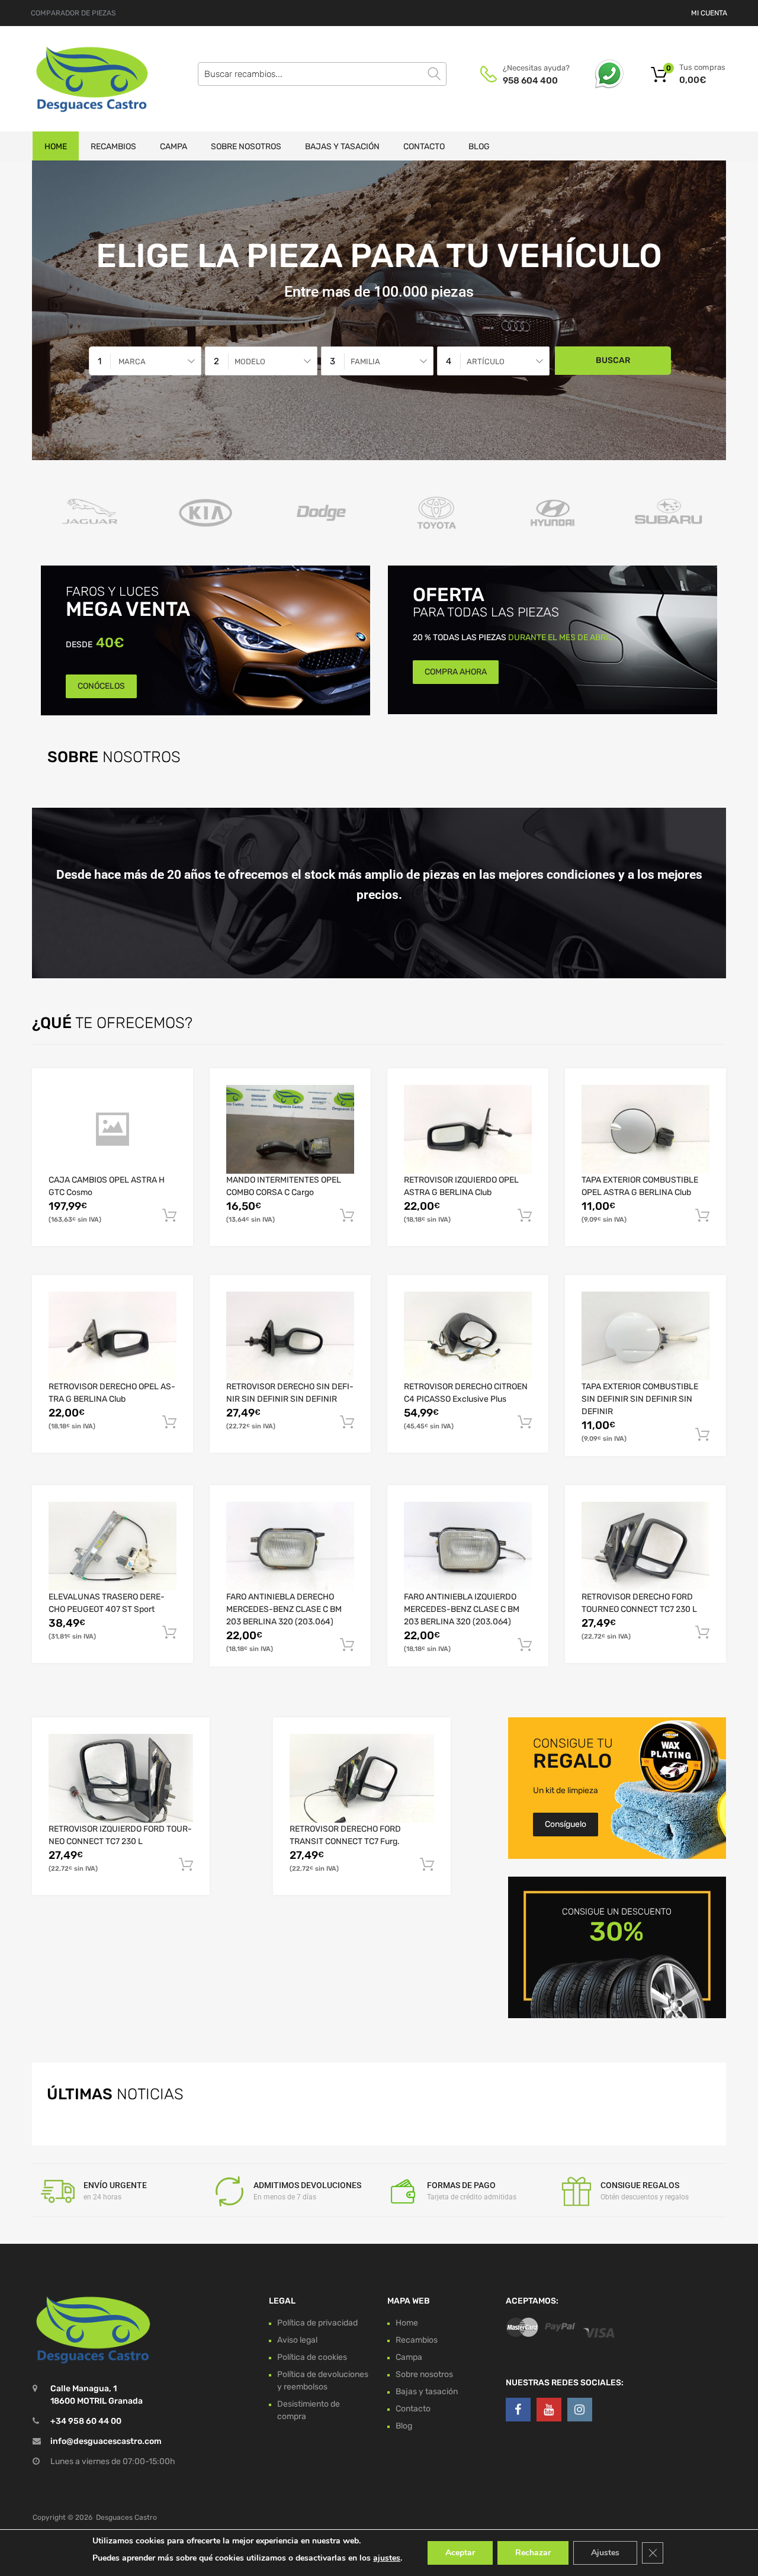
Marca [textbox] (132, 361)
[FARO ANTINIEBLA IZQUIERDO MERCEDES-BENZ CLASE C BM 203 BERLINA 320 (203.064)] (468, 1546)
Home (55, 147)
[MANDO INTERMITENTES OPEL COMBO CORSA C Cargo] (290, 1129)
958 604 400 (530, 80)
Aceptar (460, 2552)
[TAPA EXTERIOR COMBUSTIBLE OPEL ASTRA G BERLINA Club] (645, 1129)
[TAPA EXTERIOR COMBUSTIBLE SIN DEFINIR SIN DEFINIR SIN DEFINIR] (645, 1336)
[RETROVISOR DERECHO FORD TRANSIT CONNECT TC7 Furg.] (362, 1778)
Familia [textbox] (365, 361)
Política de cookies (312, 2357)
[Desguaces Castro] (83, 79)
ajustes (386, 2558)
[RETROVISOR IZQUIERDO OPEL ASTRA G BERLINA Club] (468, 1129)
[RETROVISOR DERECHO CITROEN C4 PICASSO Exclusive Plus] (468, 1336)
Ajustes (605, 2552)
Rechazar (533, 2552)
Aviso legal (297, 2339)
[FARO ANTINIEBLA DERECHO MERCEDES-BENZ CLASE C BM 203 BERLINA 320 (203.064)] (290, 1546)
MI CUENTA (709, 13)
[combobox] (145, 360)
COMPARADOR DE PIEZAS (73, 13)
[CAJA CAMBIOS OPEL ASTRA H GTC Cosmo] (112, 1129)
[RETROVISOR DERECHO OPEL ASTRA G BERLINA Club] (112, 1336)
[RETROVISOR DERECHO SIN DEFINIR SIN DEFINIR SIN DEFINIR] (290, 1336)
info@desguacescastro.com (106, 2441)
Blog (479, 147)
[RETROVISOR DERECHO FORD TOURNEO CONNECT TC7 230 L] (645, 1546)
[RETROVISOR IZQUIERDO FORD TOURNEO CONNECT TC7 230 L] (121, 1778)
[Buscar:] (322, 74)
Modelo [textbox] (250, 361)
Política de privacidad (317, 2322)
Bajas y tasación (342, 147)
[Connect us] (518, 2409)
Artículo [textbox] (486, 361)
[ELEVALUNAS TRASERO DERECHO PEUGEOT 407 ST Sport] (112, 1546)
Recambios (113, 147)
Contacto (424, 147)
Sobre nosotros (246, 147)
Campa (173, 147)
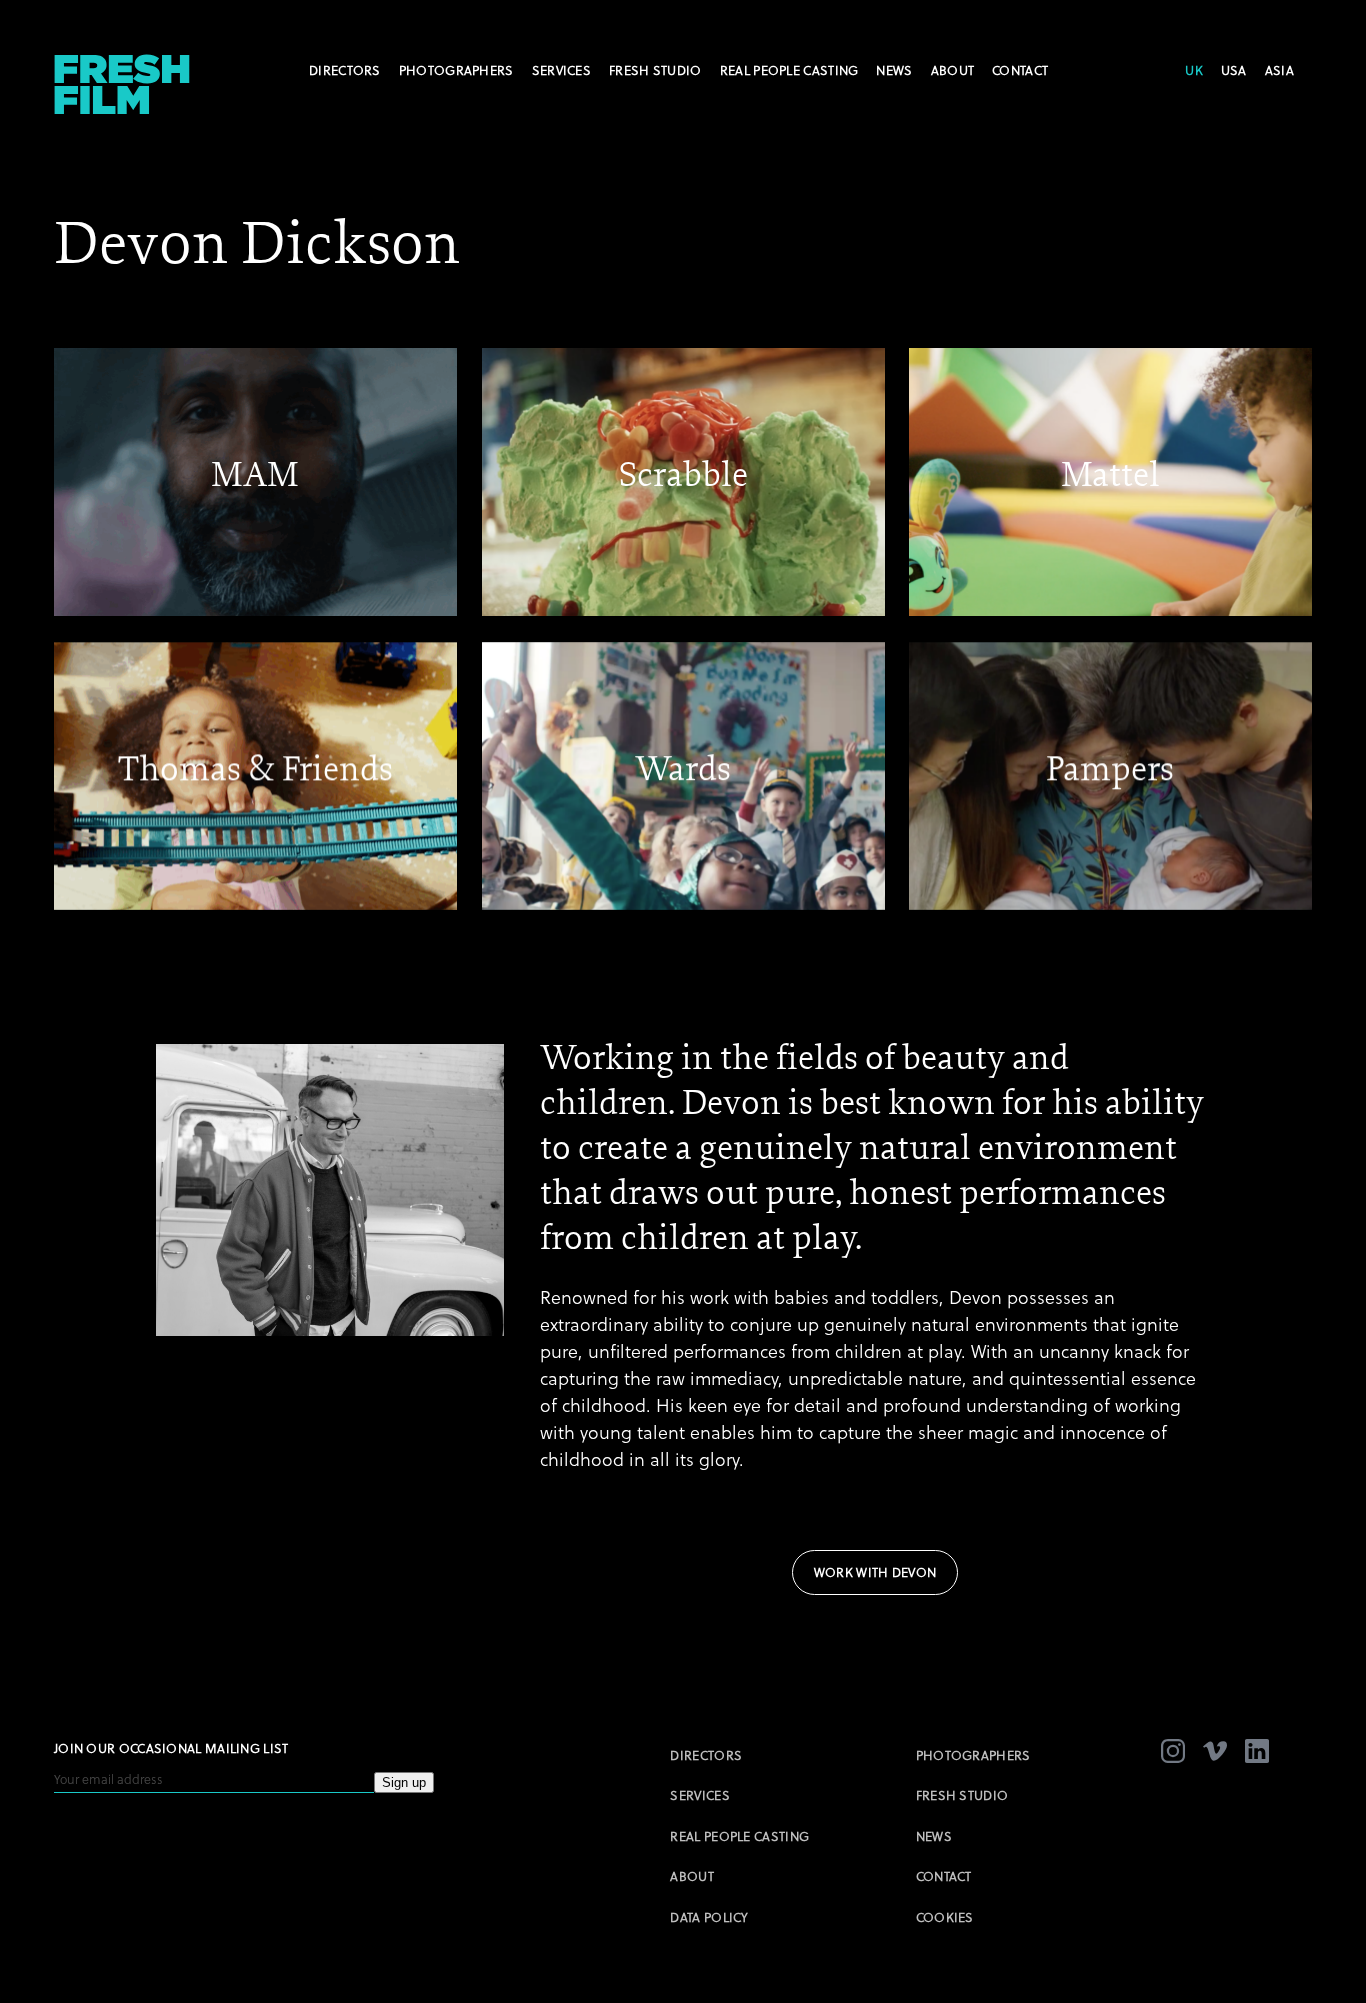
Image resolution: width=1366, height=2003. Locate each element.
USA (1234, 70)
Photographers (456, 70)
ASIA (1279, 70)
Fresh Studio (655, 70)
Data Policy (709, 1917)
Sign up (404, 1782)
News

---------------

WHAT THE TASK ASKS - The answer is the lines above between the line holding "[TAPA EXTERIOR COMBUSTIBLE OPEL" and the line holding "[Desguaces Castro] (83, 79)", inclusive, each written out exactly, and no others.

ANSWER -
[TAPA EXTERIOR COMBUSTIBLE OPEL ASTRA G BERLINA Club] (645, 1129)
[TAPA EXTERIOR COMBUSTIBLE SIN DEFINIR SIN DEFINIR SIN DEFINIR] (645, 1336)
[RETROVISOR DERECHO FORD TRANSIT CONNECT TC7 Furg.] (362, 1778)
Familia [textbox] (365, 361)
Política de cookies (312, 2357)
[Desguaces Castro] (83, 79)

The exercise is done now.